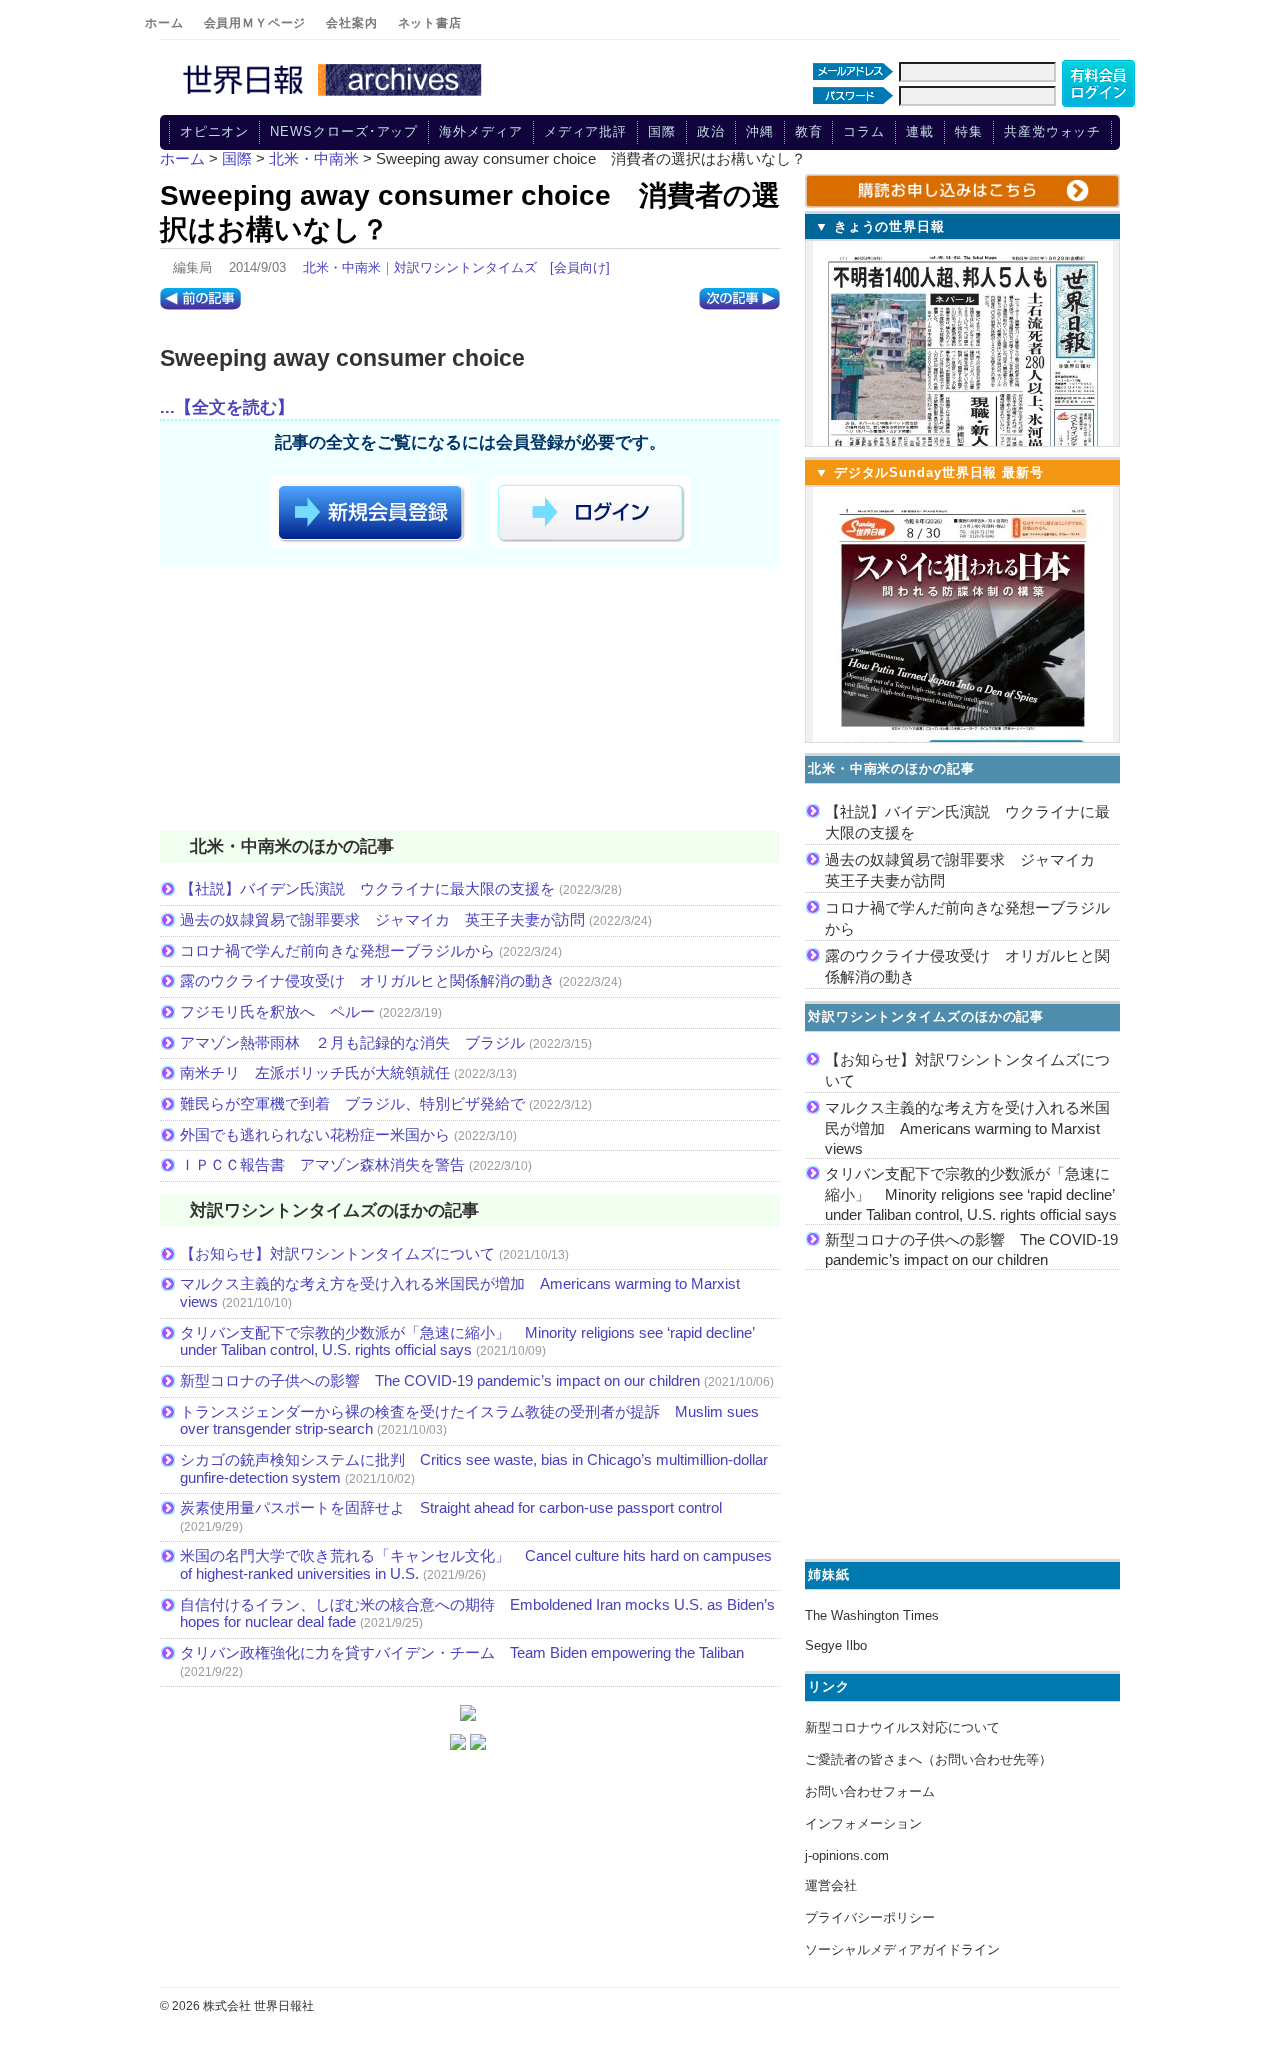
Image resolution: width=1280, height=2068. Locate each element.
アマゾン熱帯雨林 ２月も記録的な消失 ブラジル (352, 1042)
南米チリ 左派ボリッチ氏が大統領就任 (315, 1072)
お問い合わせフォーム (870, 1791)
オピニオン (215, 131)
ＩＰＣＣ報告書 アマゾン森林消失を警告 (322, 1164)
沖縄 (760, 131)
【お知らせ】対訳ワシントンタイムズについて (337, 1253)
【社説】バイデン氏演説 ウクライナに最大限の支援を (367, 888)
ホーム (164, 23)
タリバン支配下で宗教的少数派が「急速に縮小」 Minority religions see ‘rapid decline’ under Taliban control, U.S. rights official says (467, 1341)
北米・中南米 (342, 267)
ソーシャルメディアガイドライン (902, 1949)
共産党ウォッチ (1052, 131)
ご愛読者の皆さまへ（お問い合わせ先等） (928, 1759)
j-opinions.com (847, 1855)
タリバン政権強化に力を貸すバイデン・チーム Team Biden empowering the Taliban (462, 1652)
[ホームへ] (335, 97)
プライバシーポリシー (870, 1917)
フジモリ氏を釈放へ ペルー (277, 1011)
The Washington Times (872, 1615)
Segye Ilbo (836, 1645)
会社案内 (351, 23)
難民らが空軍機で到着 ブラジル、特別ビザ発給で (352, 1103)
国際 (662, 131)
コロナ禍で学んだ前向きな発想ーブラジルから (337, 950)
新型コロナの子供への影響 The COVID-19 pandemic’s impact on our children (440, 1380)
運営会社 (831, 1885)
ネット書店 (430, 23)
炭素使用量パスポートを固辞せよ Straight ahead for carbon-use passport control (451, 1507)
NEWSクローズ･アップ (344, 131)
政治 (711, 131)
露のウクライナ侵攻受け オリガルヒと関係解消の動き (367, 980)
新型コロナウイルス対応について (902, 1727)
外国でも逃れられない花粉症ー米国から (315, 1134)
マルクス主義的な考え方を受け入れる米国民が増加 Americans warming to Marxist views (967, 1128)
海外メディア (480, 131)
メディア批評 (585, 131)
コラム (864, 131)
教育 (809, 131)
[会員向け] (580, 267)
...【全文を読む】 (227, 407)
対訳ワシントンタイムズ (465, 267)
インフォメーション (863, 1823)
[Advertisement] (470, 703)
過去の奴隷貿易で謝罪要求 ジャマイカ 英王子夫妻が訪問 (382, 919)
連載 (920, 131)
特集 (969, 131)
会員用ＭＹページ (255, 23)
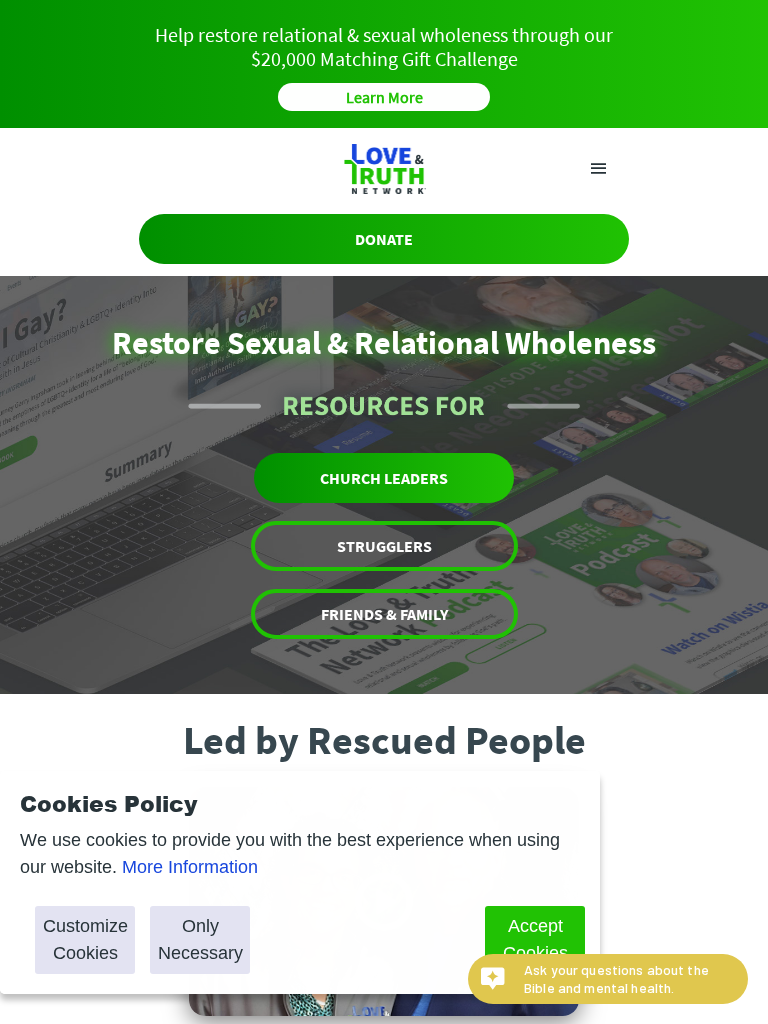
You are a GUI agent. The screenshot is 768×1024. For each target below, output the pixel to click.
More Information (190, 867)
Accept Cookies (535, 939)
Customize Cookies (85, 939)
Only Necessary (200, 939)
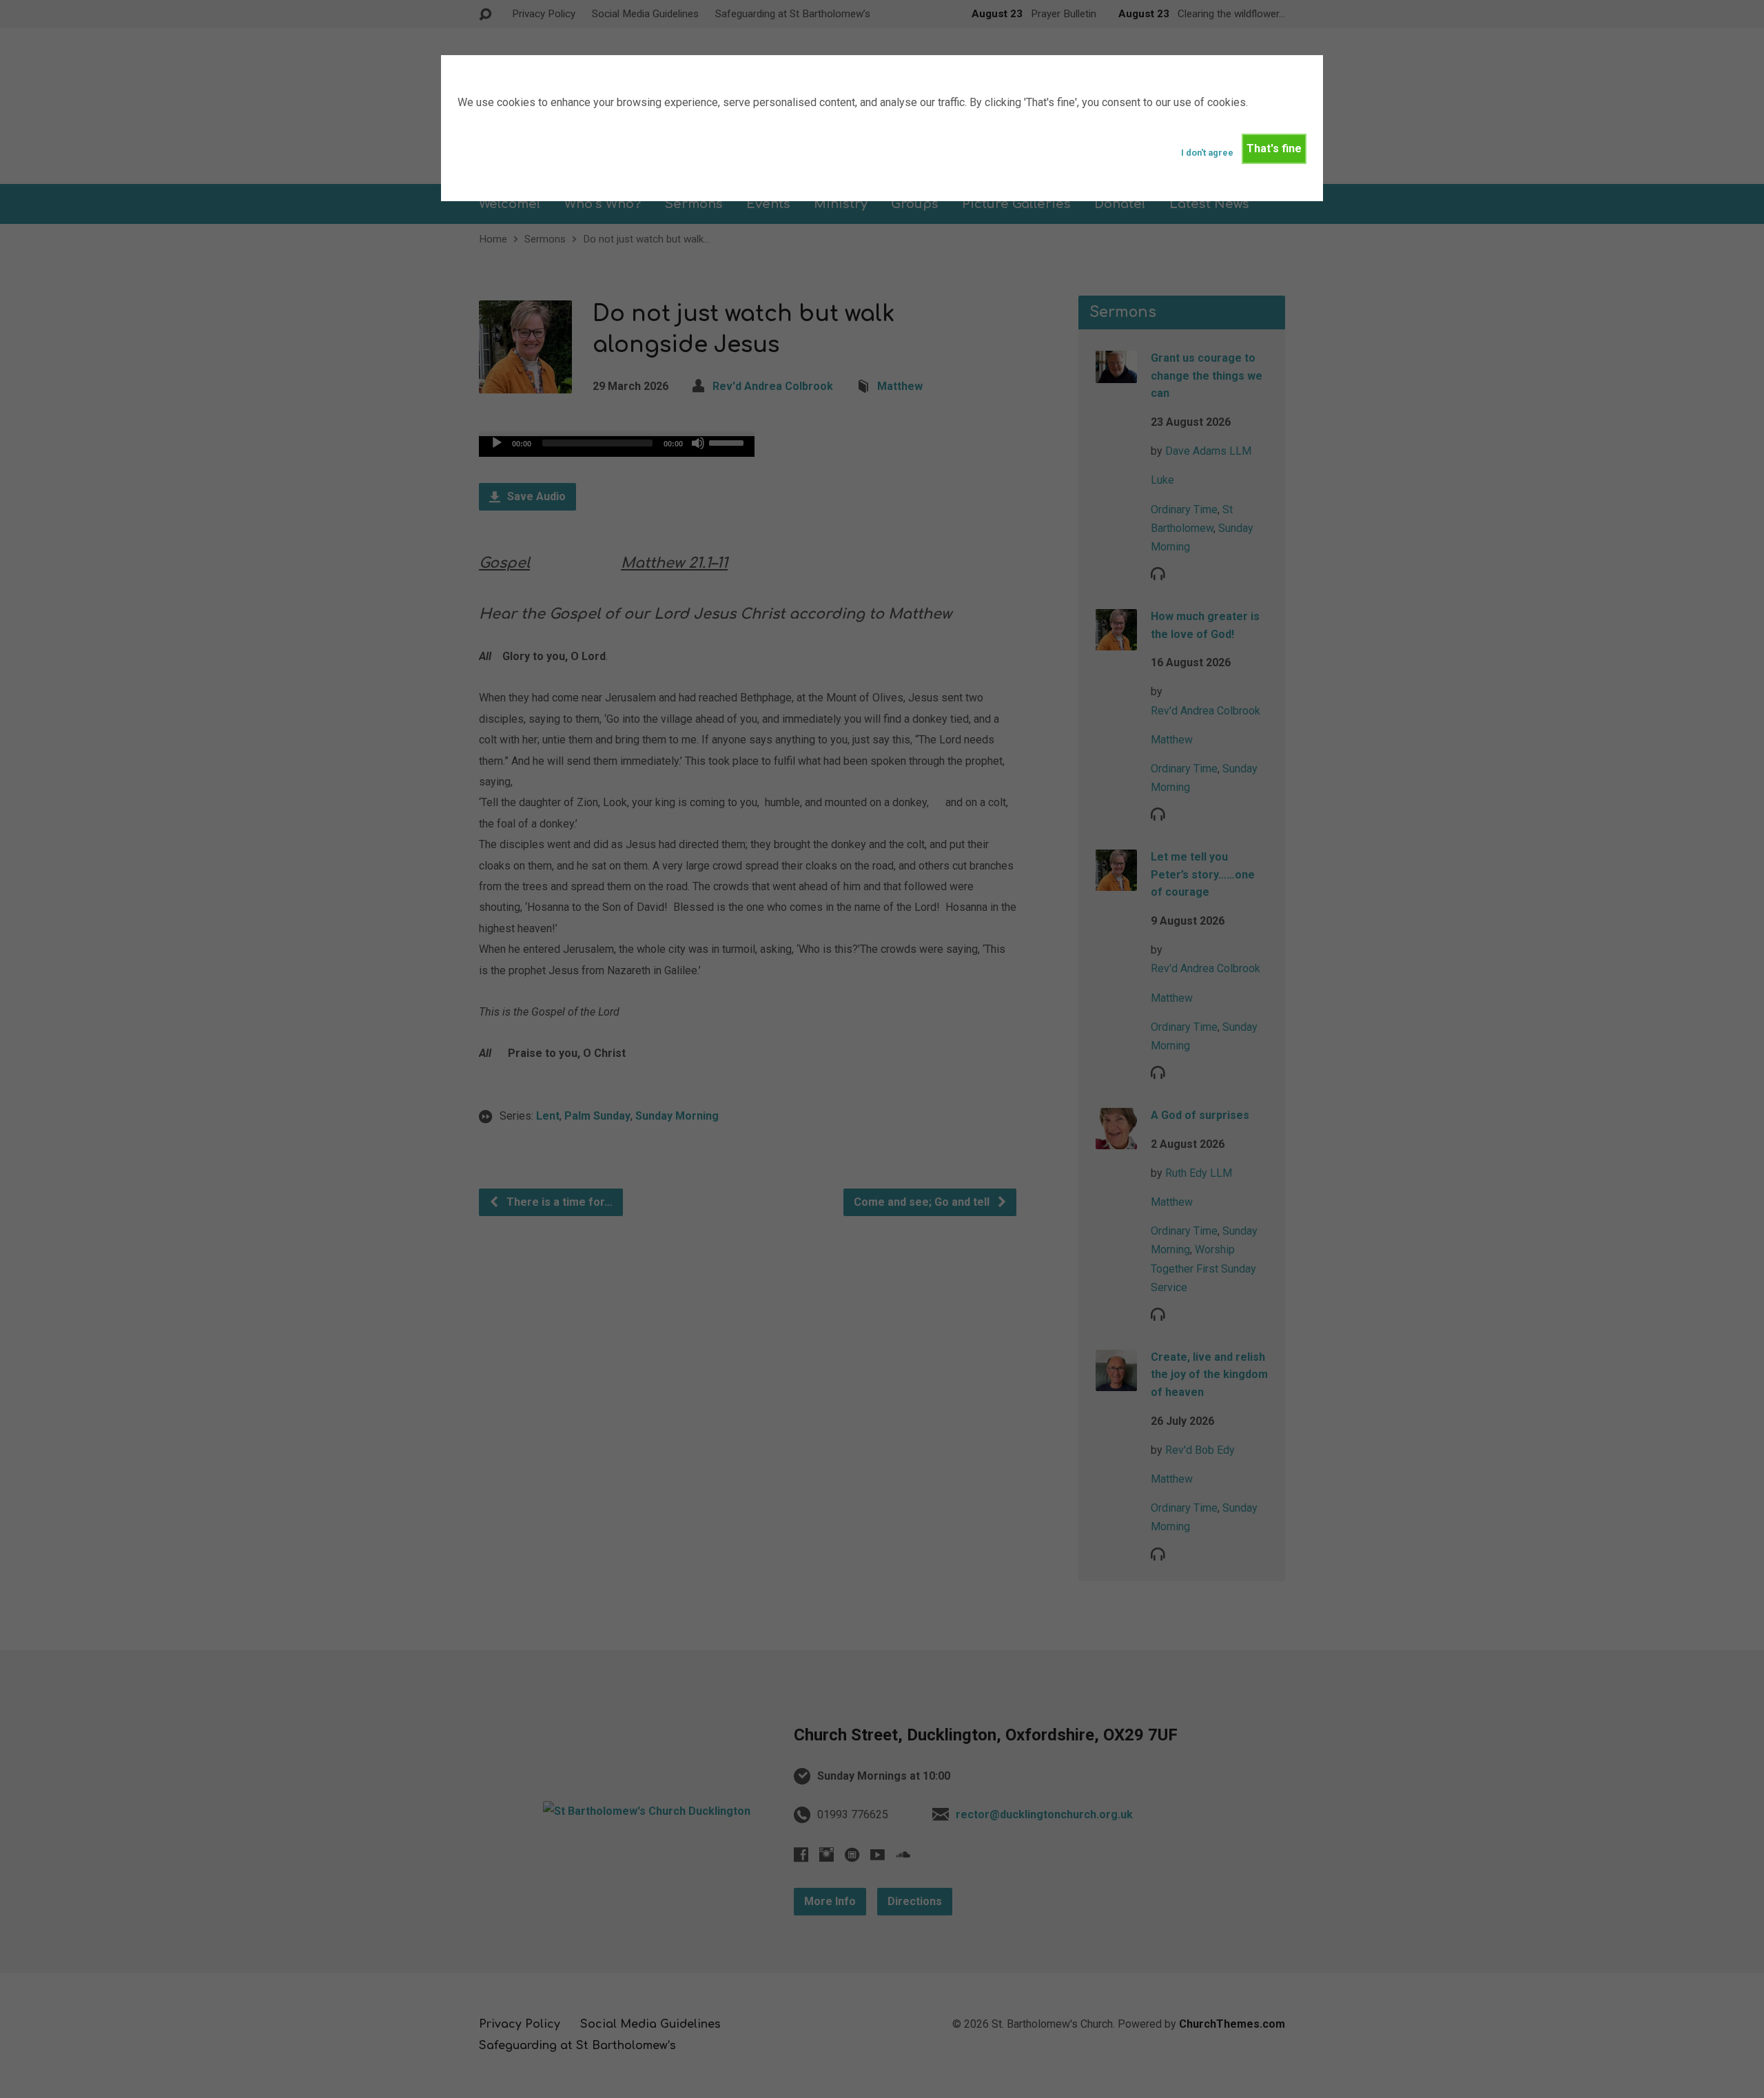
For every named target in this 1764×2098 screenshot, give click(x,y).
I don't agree (1207, 152)
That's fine (1274, 148)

==*==

_Assignment_:
The entries above are to be restated verbatim, with no pictures carried over.

_Answer for this exercise_:
Image resolution: width=1280, height=2068. Locate each element.
アマゾン熱帯雨林 ２月も記録的な消失 ブラジル (352, 1042)
南米チリ 左派ボリッチ氏が大統領就任 (315, 1072)
お問い合わせフォーム (870, 1791)
オピニオン (215, 131)
ＩＰＣＣ報告書 アマゾン森林消失を警告 (322, 1164)
沖縄 (760, 131)
【お知らせ】対訳ワシントンタイムズについて (337, 1253)
【社説】バイデン氏演説 ウクライナに最大限の支援を (367, 888)
ホーム (164, 23)
タリバン支配下で宗教的少数派が「急速に縮小」 Minority religions see ‘rapid decline’ under Taliban control, U.S. rights official says (467, 1341)
北米・中南米 (342, 267)
ソーシャルメディアガイドライン (902, 1949)
共産党ウォッチ (1052, 131)
ご愛読者の皆さまへ（お問い合わせ先等） (928, 1759)
j-opinions.com (847, 1855)
タリバン政権強化に力を貸すバイデン・チーム Team Biden empowering the Taliban (462, 1652)
[ホームへ] (335, 97)
プライバシーポリシー (870, 1917)
フジモリ氏を釈放へ ペルー (277, 1011)
The Washington Times (872, 1615)
Segye Ilbo (836, 1645)
会社案内 (351, 23)
難民らが空軍機で到着 ブラジル、特別ビザ発給で (352, 1103)
国際 (662, 131)
コロナ禍で学んだ前向きな発想ーブラジルから (337, 950)
新型コロナの子供への影響 The COVID-19 pandemic’s impact on our children (440, 1380)
運営会社 (831, 1885)
ネット書店 (430, 23)
炭素使用量パスポートを固辞せよ Straight ahead for carbon-use passport control (451, 1507)
NEWSクローズ･アップ (344, 131)
政治 (711, 131)
露のウクライナ侵攻受け オリガルヒと関係解消の動き (367, 980)
新型コロナウイルス対応について (902, 1727)
外国でも逃れられない花粉症ー米国から (315, 1134)
マルクス主義的な考え方を受け入れる米国民が増加 Americans warming to Marxist views (967, 1128)
海外メディア (480, 131)
メディア批評 (585, 131)
コラム (864, 131)
教育 (809, 131)
[会員向け] (580, 267)
...【全文を読む】 (227, 407)
対訳ワシントンタイムズ (465, 267)
インフォメーション (863, 1823)
[Advertisement] (470, 703)
過去の奴隷貿易で謝罪要求 ジャマイカ 英王子夫妻が訪問 (382, 919)
連載 (920, 131)
特集 (969, 131)
会員用ＭＹページ (255, 23)
You are a GUI agent. The screenshot is 768×1024. For each target below, output the pixel to click.
More Information (190, 867)
Accept Cookies (535, 939)
Customize Cookies (85, 939)
Only Necessary (200, 939)
For every named target in this 1764×2098 screenshot, give click(x,y).
I don't agree (1207, 152)
That's fine (1274, 148)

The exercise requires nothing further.